[Opening Supplied material section]

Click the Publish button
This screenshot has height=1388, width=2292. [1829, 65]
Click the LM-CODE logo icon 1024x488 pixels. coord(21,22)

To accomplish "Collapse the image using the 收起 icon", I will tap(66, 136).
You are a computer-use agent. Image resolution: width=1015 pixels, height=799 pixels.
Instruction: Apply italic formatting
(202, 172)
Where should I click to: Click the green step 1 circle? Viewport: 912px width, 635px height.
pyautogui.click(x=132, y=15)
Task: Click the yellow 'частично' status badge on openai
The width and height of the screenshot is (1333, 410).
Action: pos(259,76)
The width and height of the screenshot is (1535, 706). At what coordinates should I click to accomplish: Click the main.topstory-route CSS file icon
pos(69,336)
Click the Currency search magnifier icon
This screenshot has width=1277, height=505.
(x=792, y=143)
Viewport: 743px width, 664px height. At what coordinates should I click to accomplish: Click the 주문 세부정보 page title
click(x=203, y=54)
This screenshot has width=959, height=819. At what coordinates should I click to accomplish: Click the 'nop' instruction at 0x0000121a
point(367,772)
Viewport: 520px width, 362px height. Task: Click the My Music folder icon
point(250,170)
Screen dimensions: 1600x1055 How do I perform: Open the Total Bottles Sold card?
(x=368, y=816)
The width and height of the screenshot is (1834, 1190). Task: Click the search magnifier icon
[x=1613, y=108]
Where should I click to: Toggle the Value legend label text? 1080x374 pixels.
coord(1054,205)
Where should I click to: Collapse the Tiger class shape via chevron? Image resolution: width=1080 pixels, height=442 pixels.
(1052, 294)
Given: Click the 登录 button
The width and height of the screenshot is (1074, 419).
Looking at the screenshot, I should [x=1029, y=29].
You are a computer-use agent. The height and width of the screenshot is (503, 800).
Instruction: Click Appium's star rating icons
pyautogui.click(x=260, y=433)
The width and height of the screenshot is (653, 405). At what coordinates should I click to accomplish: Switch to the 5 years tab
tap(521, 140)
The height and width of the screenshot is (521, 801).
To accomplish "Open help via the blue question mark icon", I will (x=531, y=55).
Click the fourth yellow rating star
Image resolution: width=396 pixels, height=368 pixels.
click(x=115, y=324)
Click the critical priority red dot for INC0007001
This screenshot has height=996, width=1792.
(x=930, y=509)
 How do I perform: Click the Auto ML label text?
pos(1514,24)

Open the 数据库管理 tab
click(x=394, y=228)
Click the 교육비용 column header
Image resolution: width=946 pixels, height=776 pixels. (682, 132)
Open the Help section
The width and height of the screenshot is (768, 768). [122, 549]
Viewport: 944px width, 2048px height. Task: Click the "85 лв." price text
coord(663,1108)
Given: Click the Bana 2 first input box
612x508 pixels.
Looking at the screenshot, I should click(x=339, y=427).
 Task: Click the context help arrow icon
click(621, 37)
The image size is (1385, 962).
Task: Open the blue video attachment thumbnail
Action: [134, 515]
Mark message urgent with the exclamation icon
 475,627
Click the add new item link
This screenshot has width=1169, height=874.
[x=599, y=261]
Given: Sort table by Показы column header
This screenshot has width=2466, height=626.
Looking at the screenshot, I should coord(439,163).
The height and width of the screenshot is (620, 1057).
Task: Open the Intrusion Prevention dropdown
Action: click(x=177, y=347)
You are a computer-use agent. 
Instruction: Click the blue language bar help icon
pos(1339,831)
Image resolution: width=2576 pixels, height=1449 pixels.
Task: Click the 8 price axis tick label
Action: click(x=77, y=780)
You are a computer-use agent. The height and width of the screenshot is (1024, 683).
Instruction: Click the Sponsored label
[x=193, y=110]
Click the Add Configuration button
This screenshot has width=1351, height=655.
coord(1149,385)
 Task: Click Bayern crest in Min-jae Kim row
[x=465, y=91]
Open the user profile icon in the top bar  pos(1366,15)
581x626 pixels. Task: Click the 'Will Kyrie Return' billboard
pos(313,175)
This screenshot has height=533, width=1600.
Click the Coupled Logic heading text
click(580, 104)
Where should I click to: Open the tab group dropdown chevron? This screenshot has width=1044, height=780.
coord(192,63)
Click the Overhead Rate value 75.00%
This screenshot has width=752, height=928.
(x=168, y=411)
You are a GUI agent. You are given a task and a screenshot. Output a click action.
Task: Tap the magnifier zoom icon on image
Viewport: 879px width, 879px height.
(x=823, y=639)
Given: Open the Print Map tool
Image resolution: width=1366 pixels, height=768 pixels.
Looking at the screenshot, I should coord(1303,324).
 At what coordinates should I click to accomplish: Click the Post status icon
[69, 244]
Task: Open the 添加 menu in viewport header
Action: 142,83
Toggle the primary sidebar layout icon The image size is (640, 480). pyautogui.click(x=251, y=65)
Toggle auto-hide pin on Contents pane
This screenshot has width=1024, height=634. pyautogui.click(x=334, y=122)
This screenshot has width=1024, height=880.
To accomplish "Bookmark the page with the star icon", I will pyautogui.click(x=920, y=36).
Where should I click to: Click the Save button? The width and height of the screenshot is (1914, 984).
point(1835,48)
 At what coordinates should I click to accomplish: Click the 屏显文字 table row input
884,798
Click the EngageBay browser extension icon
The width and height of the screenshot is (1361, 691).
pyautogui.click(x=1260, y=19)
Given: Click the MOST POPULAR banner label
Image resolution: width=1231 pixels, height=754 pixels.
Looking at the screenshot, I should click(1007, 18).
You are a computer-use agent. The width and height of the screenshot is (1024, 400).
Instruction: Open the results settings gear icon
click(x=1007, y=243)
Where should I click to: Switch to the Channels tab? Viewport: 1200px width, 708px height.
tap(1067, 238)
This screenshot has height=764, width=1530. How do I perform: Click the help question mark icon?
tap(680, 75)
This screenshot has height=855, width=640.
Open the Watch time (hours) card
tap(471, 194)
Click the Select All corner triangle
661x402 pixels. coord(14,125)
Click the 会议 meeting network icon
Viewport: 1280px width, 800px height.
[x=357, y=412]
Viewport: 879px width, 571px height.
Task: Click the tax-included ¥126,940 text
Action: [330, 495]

[Closing Supplied material section]

For this exercise, transcribe all the records exactly.

-- Written answer --
Click the Publish button
This screenshot has height=1388, width=2292. [1829, 65]
Click the LM-CODE logo icon 1024x488 pixels. coord(21,22)

To accomplish "Collapse the image using the 收起 icon", I will tap(66, 136).
You are a computer-use agent. Image resolution: width=1015 pixels, height=799 pixels.
Instruction: Apply italic formatting
(202, 172)
Where should I click to: Click the green step 1 circle? Viewport: 912px width, 635px height.
pyautogui.click(x=132, y=15)
Task: Click the yellow 'частично' status badge on openai
The width and height of the screenshot is (1333, 410).
Action: pos(259,76)
The width and height of the screenshot is (1535, 706). At what coordinates should I click to accomplish: Click the main.topstory-route CSS file icon
pos(69,336)
Click the Currency search magnifier icon
This screenshot has width=1277, height=505.
(x=792, y=143)
Viewport: 743px width, 664px height. At what coordinates should I click to accomplish: Click the 주문 세부정보 page title
click(x=203, y=54)
This screenshot has width=959, height=819. At what coordinates should I click to accomplish: Click the 'nop' instruction at 0x0000121a
point(367,772)
Viewport: 520px width, 362px height. Task: Click the My Music folder icon
point(250,170)
Screen dimensions: 1600x1055 How do I perform: Open the Total Bottles Sold card?
(x=368, y=816)
The width and height of the screenshot is (1834, 1190). Task: Click the search magnifier icon
[x=1613, y=108]
Where should I click to: Toggle the Value legend label text? 1080x374 pixels.
coord(1054,205)
Where should I click to: Collapse the Tiger class shape via chevron? Image resolution: width=1080 pixels, height=442 pixels.
(1052, 294)
Given: Click the 登录 button
The width and height of the screenshot is (1074, 419).
Looking at the screenshot, I should [x=1029, y=29].
You are a computer-use agent. The height and width of the screenshot is (503, 800).
Instruction: Click Appium's star rating icons
pyautogui.click(x=260, y=433)
The width and height of the screenshot is (653, 405). At what coordinates should I click to accomplish: Switch to the 5 years tab
tap(521, 140)
The height and width of the screenshot is (521, 801).
To accomplish "Open help via the blue question mark icon", I will (x=531, y=55).
Click the fourth yellow rating star
Image resolution: width=396 pixels, height=368 pixels.
click(x=115, y=324)
Click the critical priority red dot for INC0007001
This screenshot has height=996, width=1792.
(x=930, y=509)
 How do I perform: Click the Auto ML label text?
pos(1514,24)

Open the 数据库管理 tab
click(x=394, y=228)
Click the 교육비용 column header
Image resolution: width=946 pixels, height=776 pixels. (682, 132)
Open the Help section
The width and height of the screenshot is (768, 768). [122, 549]
Viewport: 944px width, 2048px height. Task: Click the "85 лв." price text
coord(663,1108)
Given: Click the Bana 2 first input box
612x508 pixels.
Looking at the screenshot, I should click(x=339, y=427).
 Task: Click the context help arrow icon
click(621, 37)
The image size is (1385, 962).
Task: Open the blue video attachment thumbnail
Action: [134, 515]
Mark message urgent with the exclamation icon
 475,627
Click the add new item link
This screenshot has width=1169, height=874.
[x=599, y=261]
Given: Sort table by Показы column header
This screenshot has width=2466, height=626.
Looking at the screenshot, I should coord(439,163).
The height and width of the screenshot is (620, 1057).
Task: Open the Intrusion Prevention dropdown
Action: click(x=177, y=347)
You are a computer-use agent. 
Instruction: Click the blue language bar help icon
pos(1339,831)
Image resolution: width=2576 pixels, height=1449 pixels.
Task: Click the 8 price axis tick label
Action: click(x=77, y=780)
You are a computer-use agent. The height and width of the screenshot is (1024, 683).
Instruction: Click the Sponsored label
[x=193, y=110]
Click the Add Configuration button
This screenshot has width=1351, height=655.
coord(1149,385)
 Task: Click Bayern crest in Min-jae Kim row
[x=465, y=91]
Open the user profile icon in the top bar  pos(1366,15)
581x626 pixels. Task: Click the 'Will Kyrie Return' billboard
pos(313,175)
This screenshot has height=533, width=1600.
Click the Coupled Logic heading text
click(580, 104)
Where should I click to: Open the tab group dropdown chevron? This screenshot has width=1044, height=780.
coord(192,63)
Click the Overhead Rate value 75.00%
This screenshot has width=752, height=928.
(x=168, y=411)
You are a GUI agent. You are given a task and a screenshot. Output a click action.
Task: Tap the magnifier zoom icon on image
Viewport: 879px width, 879px height.
(x=823, y=639)
Given: Open the Print Map tool
Image resolution: width=1366 pixels, height=768 pixels.
Looking at the screenshot, I should coord(1303,324).
 At what coordinates should I click to accomplish: Click the Post status icon
[69, 244]
Task: Open the 添加 menu in viewport header
Action: 142,83
Toggle the primary sidebar layout icon The image size is (640, 480). pyautogui.click(x=251, y=65)
Toggle auto-hide pin on Contents pane
This screenshot has width=1024, height=634. pyautogui.click(x=334, y=122)
This screenshot has width=1024, height=880.
To accomplish "Bookmark the page with the star icon", I will pyautogui.click(x=920, y=36).
Where should I click to: Click the Save button? The width and height of the screenshot is (1914, 984).
point(1835,48)
 At what coordinates should I click to accomplish: Click the 屏显文字 table row input
884,798
Click the EngageBay browser extension icon
The width and height of the screenshot is (1361, 691).
pyautogui.click(x=1260, y=19)
Given: Click the MOST POPULAR banner label
Image resolution: width=1231 pixels, height=754 pixels.
Looking at the screenshot, I should click(1007, 18).
You are a computer-use agent. The width and height of the screenshot is (1024, 400).
Instruction: Open the results settings gear icon
click(x=1007, y=243)
Where should I click to: Switch to the Channels tab? Viewport: 1200px width, 708px height.
tap(1067, 238)
This screenshot has height=764, width=1530. How do I perform: Click the help question mark icon?
tap(680, 75)
This screenshot has height=855, width=640.
Open the Watch time (hours) card
tap(471, 194)
Click the Select All corner triangle
661x402 pixels. coord(14,125)
Click the 会议 meeting network icon
Viewport: 1280px width, 800px height.
[x=357, y=412]
Viewport: 879px width, 571px height.
Task: Click the tax-included ¥126,940 text
Action: [330, 495]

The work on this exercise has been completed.